この記事を読むまで、私はコンペで選ばれたザハ・ハディド氏の設計した新国立競技場に大賛成していた。
大きすぎるとか、神宮の森の周囲の景観に合わないとか、建設費がかかりすぎるとか、五輪後の使用の目処が立たない……等々、反対意見は少なくなかったが、どうせ新しい建物を建設するなら、巨大なUFOが舞い降りたような設計は未来への希望の象徴のようでもあり、これくらい斬新なパワーにあふれているほうが面白い、と私は思っていた。
現在の競技場も創建当初は7万1715人の観客収容数で、8万人収容の新国立は決して大きくない。また、サッカー、ラグビーの試合やコンサートだけでなく、スポーツをいつでも誰でも楽しめ、ディズニーランドに並ぶほどのスポーツ・アミューズメントパークを作れば経営的維持管理もできるはず、と思っていた。
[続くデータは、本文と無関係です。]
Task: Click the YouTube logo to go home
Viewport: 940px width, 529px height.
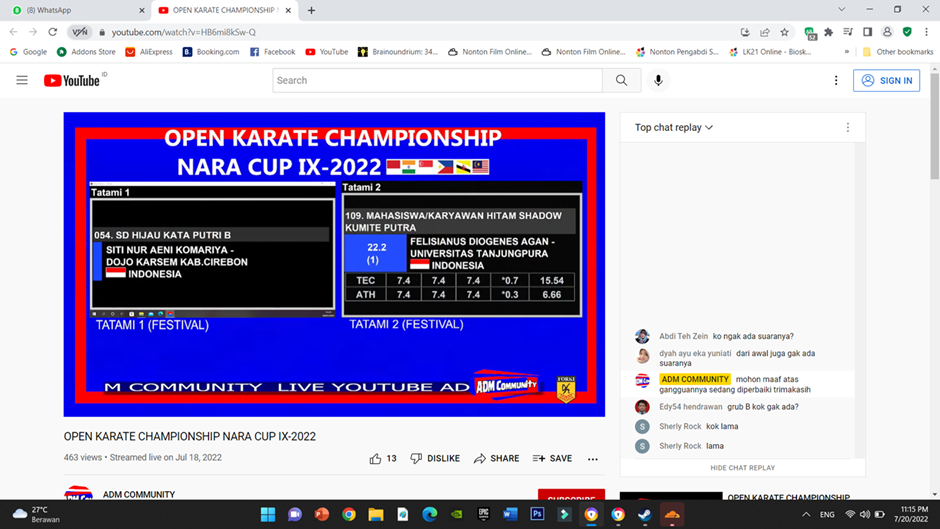Action: [72, 81]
ところが森山氏のレポートによると、この建築物は《陸上に建設しようとする巨大な橋梁》であり、建築物の部材の運送、現地での吊り上げ、敷地の周辺の余地、交通網や周辺への影響……等、問題が山積みなのだ。
しかもこの設計コンペはデザインだけのコンペで、本格的な設計図はこれから作成されるという(おまけにこれほど巨大な建築物にもかかわらず、審査時に模型もなく、デザイン画だけで審査されたという)。
予算の関係で既にデザインが一部見直され、規模が縮小され、その結果ハディド氏の狙い(私が面白いと思った点)は消えてしまったともいえるらしい(だったら、中途半端な建築物が出来るだけで、意味ないじゃん!)。
おまけにハディド氏のデザインが選ばれた理由や審査経過は、なぜか一切公表が拒否されているのだ。審査委員長の安藤忠雄氏は、この審査の件に関して一切の取材を拒否。
外苑の緑を伐採し、日本青年館も取り壊し、現在の国立競技場の照明灯の最上部よりも20メートル以上高い屋根が東京ドームの約3個分の大きさで出来上がり(だから、私がカッコイイと思ったデザインも、ヘリコプターで空に飛んで見ないとわからない!)、その屋根の下には戦艦大和もクイーンエリザベス3世号もスッポリと収まるという巨大建築は、おそらくオリンピック後のサッカー、ラグビー、コンサート等に利用されることもほとんどないだろう。
サッカー・ジャーナリストの後藤健生氏は、航空機=空母が主役の第二次大戦中に戦艦大和を作った「大艦巨砲主義」と同じ、と言う。要するに、いま「日本」は、とんでもないナンセンスな事業に莫大な国費をつぎ込もうとしているのだ。
はたして新国立競技場は、本当に建設できるのか? どう考えても、森山氏が書いたように、現在の競技場を改修維持する事が得策で、2020年のオリンピック・パラリンピックのためにも、日本のスポーツのためにも、東京という都市のためにも、神宮外苑という公園のためにもイイコトのように思えるのだが……。
あるいは、ザハ・ハディドのデザインによる巨大建築物は、東大教授で柔道部長の松原隆一郎氏が4月11日の東京新聞夕刊に書かれたように、神宮外苑でなく湾岸地域へ移して建設したほうがいいのか……。